In this study, first the 2D heat transfer problem is solved with FEniCS. Afterwards, the temperature data on the domain is used as ground truth data for a Physics-Informed Neural Network (PINN). A comparison is made between the PINN and FEniCS data to evaluate the accuracy of the PINN model.
The 2D square-shaped plate with a size of (1 × 1) is considered in this problem. Boundary conditions in this setup are constant wall temperature \(T = 400 \, \text{K}\) at \(x = 1\) (0 < y < 1) and \(x = 0\) (0 < y < 1), convection boundary condition \(h = 40 \, \text{W/m}^2 \cdot \text{K}\), \(T_\infty = 300 \, \text{K}\), and constant heat flux \(q'' = 100 \, \text{W/m}^2\) at \(y = 0\) (0 < x < 1).

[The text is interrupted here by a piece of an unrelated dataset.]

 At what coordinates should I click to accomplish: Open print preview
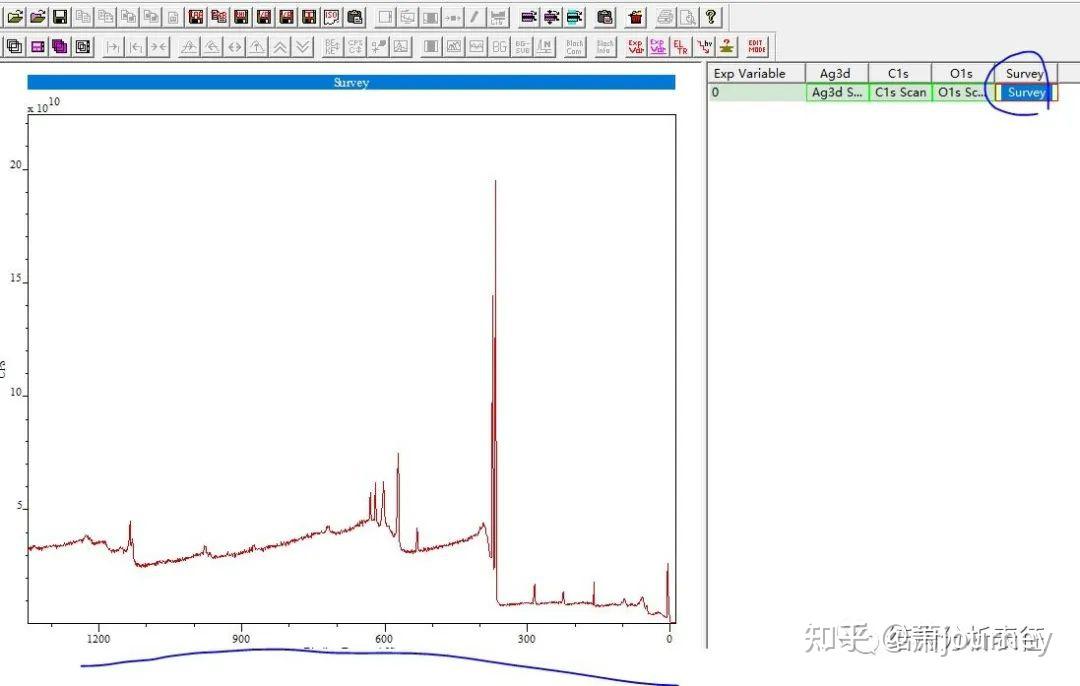(x=688, y=17)
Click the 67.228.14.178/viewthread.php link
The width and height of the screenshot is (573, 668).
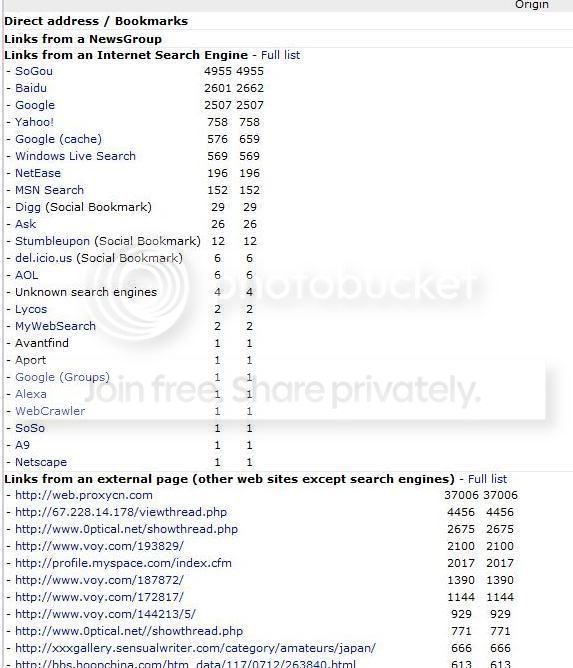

For two-dimensional steady-state conditions with no generation and constant thermal conductivity, the governing equation of this model is: \[ \nabla^2 T = 0 \tag{1} \] In the two-dimensional model, the equation becomes:
\[ \frac{\partial^2 T}{\partial x^2} + \frac{\partial^2 T}{\partial y^2} = 0 \tag{2} \]

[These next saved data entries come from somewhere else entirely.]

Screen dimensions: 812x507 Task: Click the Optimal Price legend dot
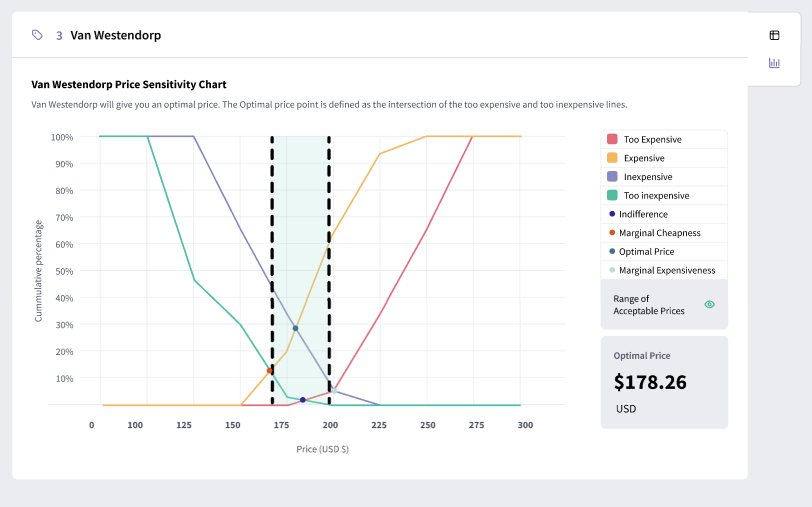coord(611,252)
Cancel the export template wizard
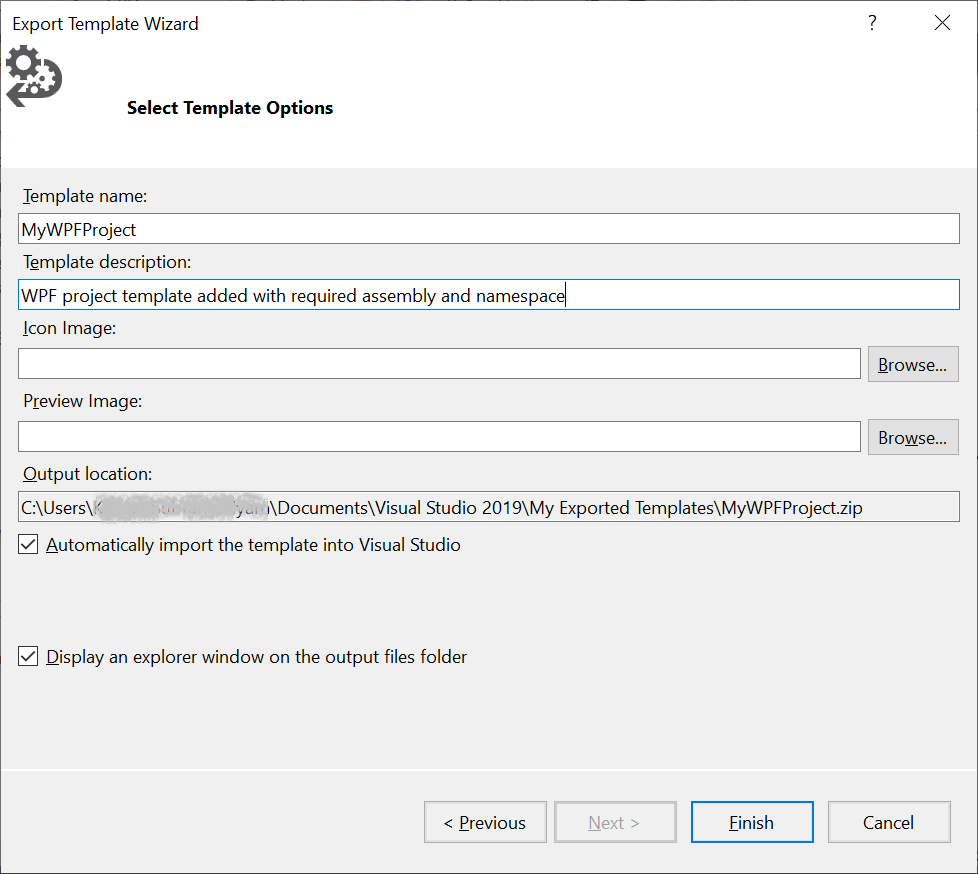Viewport: 978px width, 874px height. coord(888,822)
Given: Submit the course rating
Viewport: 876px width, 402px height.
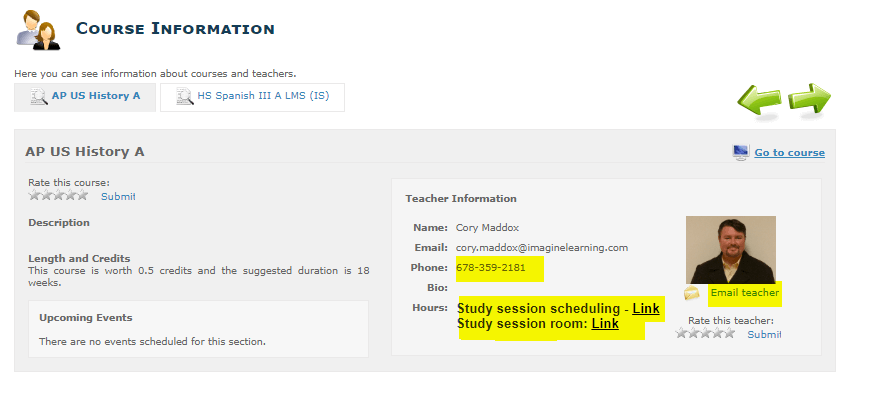Looking at the screenshot, I should click(118, 197).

FEniCS is based on the finite element method, which is a general and efficient mathematical machinery for the numerical solution of PDEs. The starting point for the finite element methods is a PDE expressed in variational form. To obtain the variational form of the equation, first multiply the equation by the test function \(v\) and integrate over the boundary (\(\Omega\)):
\[ \int_\Omega \nabla^2 T \, dx = 0 \quad (x \in \Omega) \tag{3} \]
Expanding the equation gives:
\[ -\int_\Omega \nabla T \cdot \nabla v \, dx + \int_{\partial \Omega} \frac{\partial T}{\partial n} v \, dx = 0 \quad (x \in \Omega) \tag{4} \]
On the convection boundary condition, the right-hand term of the equation becomes:
\[ \int_{\partial \Omega} \frac{\partial T}{\partial n} v \, dx = -\int_{\partial \Omega} h(T - T_\infty) v \, dx - \int_{\partial \Omega} q'' v \, dx \tag{5} \]
The variational form of the equation is:
\[ a(T, v) = L(T, v) \tag{6} \] \[ a(T, v) = \int_\Omega \nabla T \cdot \nabla v \, dx + \int_{\partial \Omega} hTv \, dx \tag{7} \] \[ L(T, v) = -\int_{\partial \Omega} q'' v \, dx + \int_{\partial \Omega} h T_\infty v \, dx \tag{8} \]
The solution of FENICS is shown in Figure 1.
Figure 1: FENICS Solution.
PINNs directly embed physical laws within the loss function of neural networks. By minimizing the loss function, this approach allows the output variables to automatically satisfy physical equations. We consider an inverse problem with FEniCS ground truth data. Implementation of the PINN with these data obtains the temperature distribution over the domain.
A multi-layer perceptron (MLP) with two input neurons, seven hidden layers with 20 neurons each, and an output layer with one neuron is employed. Equation [2] is used as the loss function of PINN.
The MLP gets \(x\) and \(y\) as input data and obtains temperature (\(T\)) as output. Results of PINN are shown in Figure 2. Ground truth data are shown with `+` in Figure 3. Comparison of PINN and FEniCS is evaluated with equation [9], as shown in Figure 3.
\[ \text{Error} \% = \frac{T_{\text{PINN}} - T_{\text{FENICS}}}{T_{\text{FENICS}}} \times 100 \tag{9} \]
Maximum Error in PINN model is 0.55%, which indicates the acceptable accuracy of the model.
Figure 2: PINN Results.
Figure 3: Ground truth data, Comparison of PINN and FEniCS, and Errors between PINN and FEniCS.